Paul’s story is most fascinating, perhaps, because of the meandering yet paradoxically single-focus trajectory of his life: his obsession with the meaning behind life and the way to divine it became a self-fulfilling prophecy of sorts. Upon completion of his time at Stanford, he realised studying and practicing medicine was in fact the most effective means of arriving at his desired conclusion, "Direct experience of life and death questions was essential to generating substantial moral opinions about them."
Little did he know, the ‘direct experience’ he spoke of would manifest in a far more sinister way than he could imagine -- in his mid-30s he received the grim diagnosis of terminal lung cancer, which ultimately proved the impetus for him to pen this memoir.
"Medical school sharpened my understanding of the relationship between meaning, life and death," Paul wrote of his time in Yale Medical School. It was there that he met Lucy, a fellow doctor in training and the woman he would marry.
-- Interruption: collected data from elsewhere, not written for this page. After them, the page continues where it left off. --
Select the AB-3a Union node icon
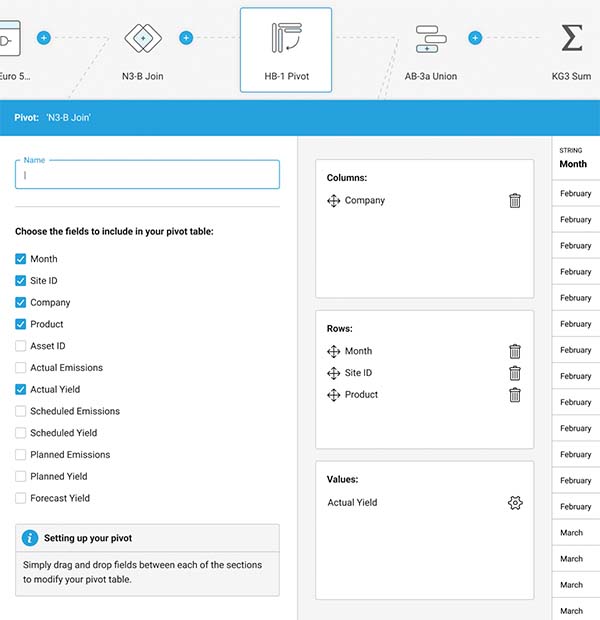Image resolution: width=600 pixels, height=620 pixels. click(430, 38)
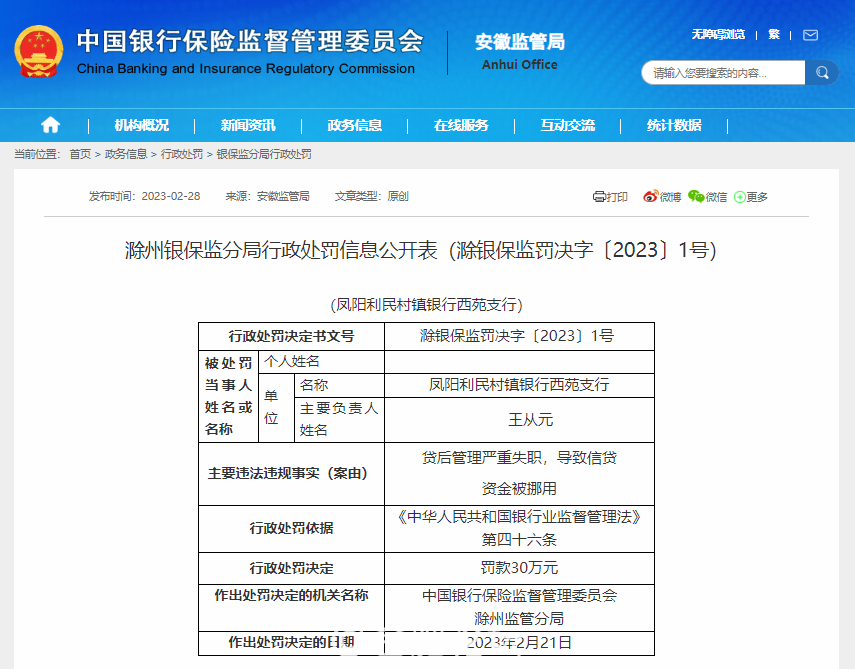Share article to WeChat (微信)
The image size is (855, 669).
tap(707, 197)
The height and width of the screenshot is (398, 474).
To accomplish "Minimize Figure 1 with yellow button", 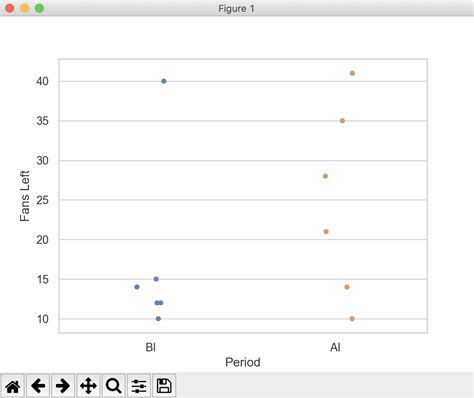I will click(25, 8).
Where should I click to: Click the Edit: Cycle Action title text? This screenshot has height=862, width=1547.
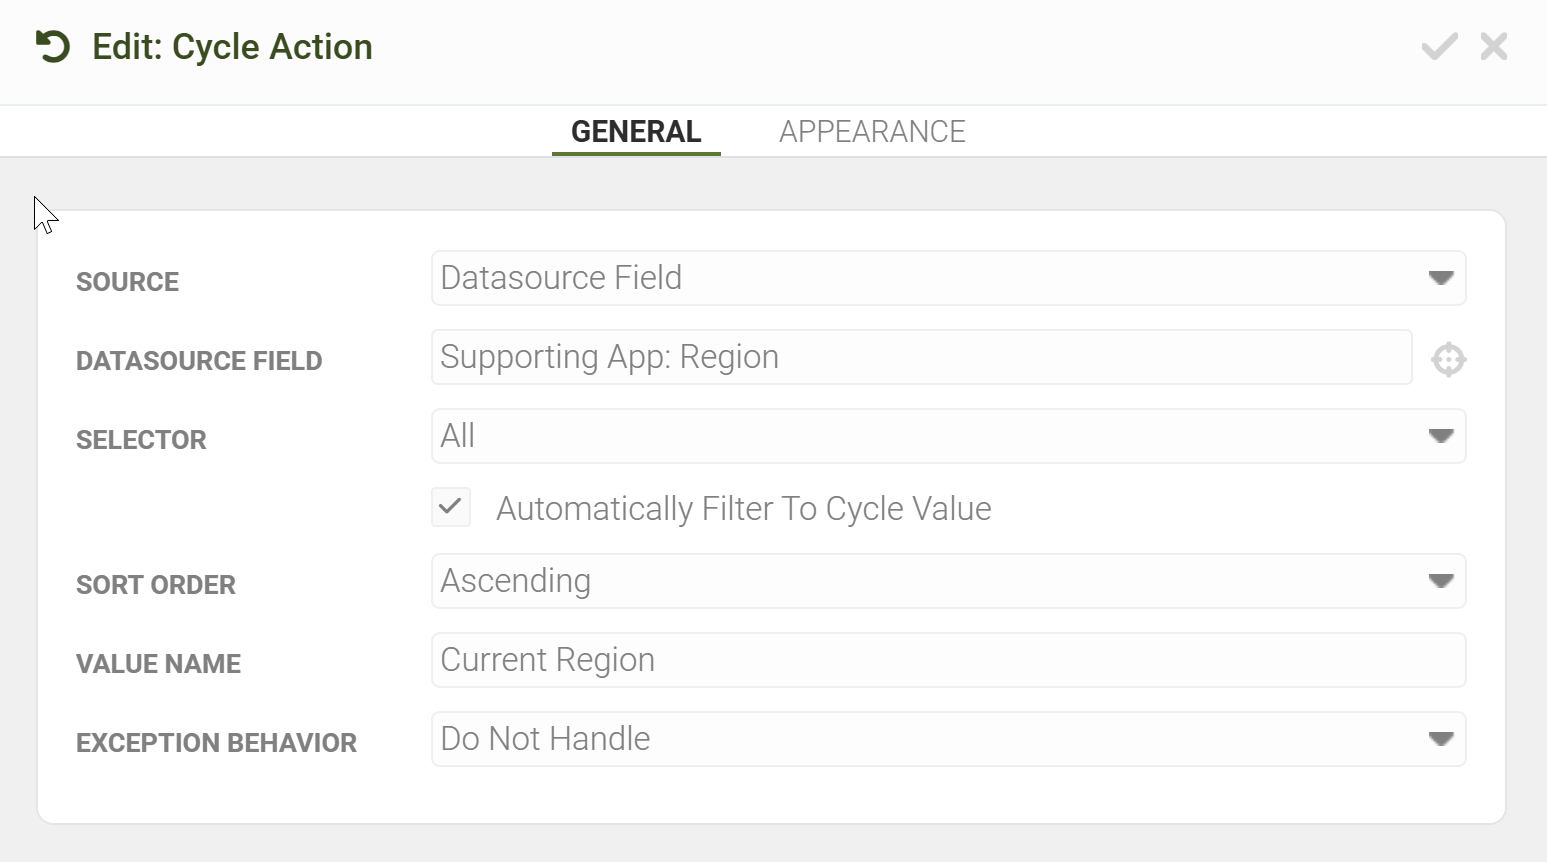[232, 47]
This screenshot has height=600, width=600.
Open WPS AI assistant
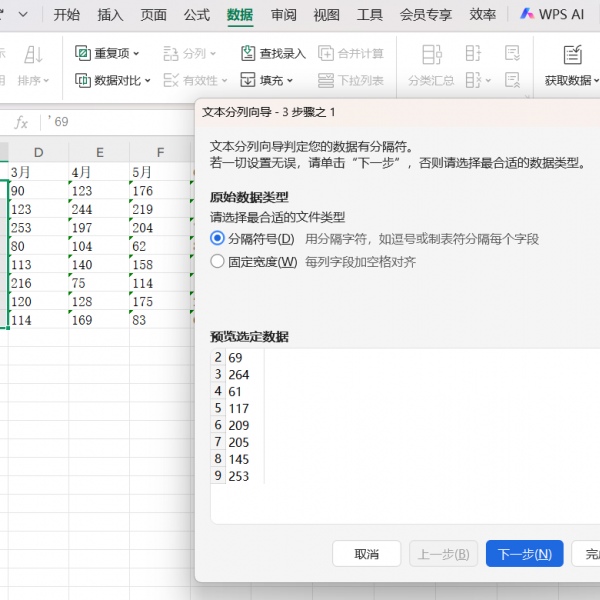(551, 15)
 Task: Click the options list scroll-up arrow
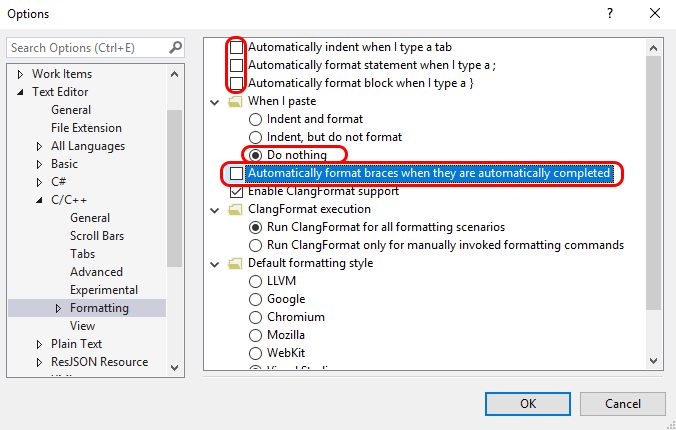tap(654, 48)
Paul’s time as a doctor in training is as amusing as it is insightful: he describes the awkwardness of encountering a cadaver for the first time, the scalpel gliding through its skin as easily as a zipper being undone, of his first experience of delivering babies via an emergency C-section, which doubled as his first experience of death when they died the same day, to his time specialising as a neurosurgeon when he tucked his ice cream sandwich behind a computer as a road accident victim with his brain leaking out of his nose was brought into the ER (emergency room), only to remember the ice cream hours later.
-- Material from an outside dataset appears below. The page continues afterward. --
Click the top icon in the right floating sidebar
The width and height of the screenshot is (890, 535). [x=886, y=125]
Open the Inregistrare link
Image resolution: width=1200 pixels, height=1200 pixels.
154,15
The stresses of life as a doctor are poignantly illustrated by Paul when he learns of his med-school buddy’s suicide after a particularly complicated case and death of a patient. He writes, "Our patients’ lives and identities may be in our hands, yet death always wins. Even if you are perfect, the world isn’t."
In the book, we see distinct facets of Paul’s personhood: as a child lost in a vast desert, as a young man figuring out his path in life, as a doctor determined to find the crucible between life and death, and finally as a patient suffering from a terminal illness. We see Paul and his wife Lucy trying to cope with the life altering news that most of his organs had been ravaged by lung cancer and tumours, and ultimately decide that they should have a child together.
It is at this juncture that Paul returns to his literary roots, as he recalls Beckett’s famous words, "I can’t go on. I’ll go on." Watching Paul navigate the uncertain waters of illness and impending death while still trying to maintain some semblance of a doctor’s life tugs at the reader’s heart strings, for we realise that no matter how much training a professional receives on confronting death, one is never really ready to accept their own. We see Paul, ailing and infirm but present for the birth of his baby girl, almost too frail to hold her against his chilled skin.
Too soon, Paul slips away from the world with his loving family and gurgling new-born baby by his side, as told in the book’s epilogue penned by Lucy. It is almost unbearable to read the end of When Breath Becomes Air, attested by the fact that each subsequent reading of the book summons a flood of tears despite knowing how the tale will end. It is a loss of a wise friend, one who lived with such dignity and grace, and bravely confronted death in his life’s work as a doctor and neurosurgeon, in his illness, and in the words he wrote in this book. It serves as a testament to his daughter, Cady, whom he hopes will remember some slivers of her departed father, but also speaks as an inspiration to the readers, for we are reminded that even in the face of tragedy and hopelessness, someone can hold their head high and fight to answer the questions he has always dreamed of answering.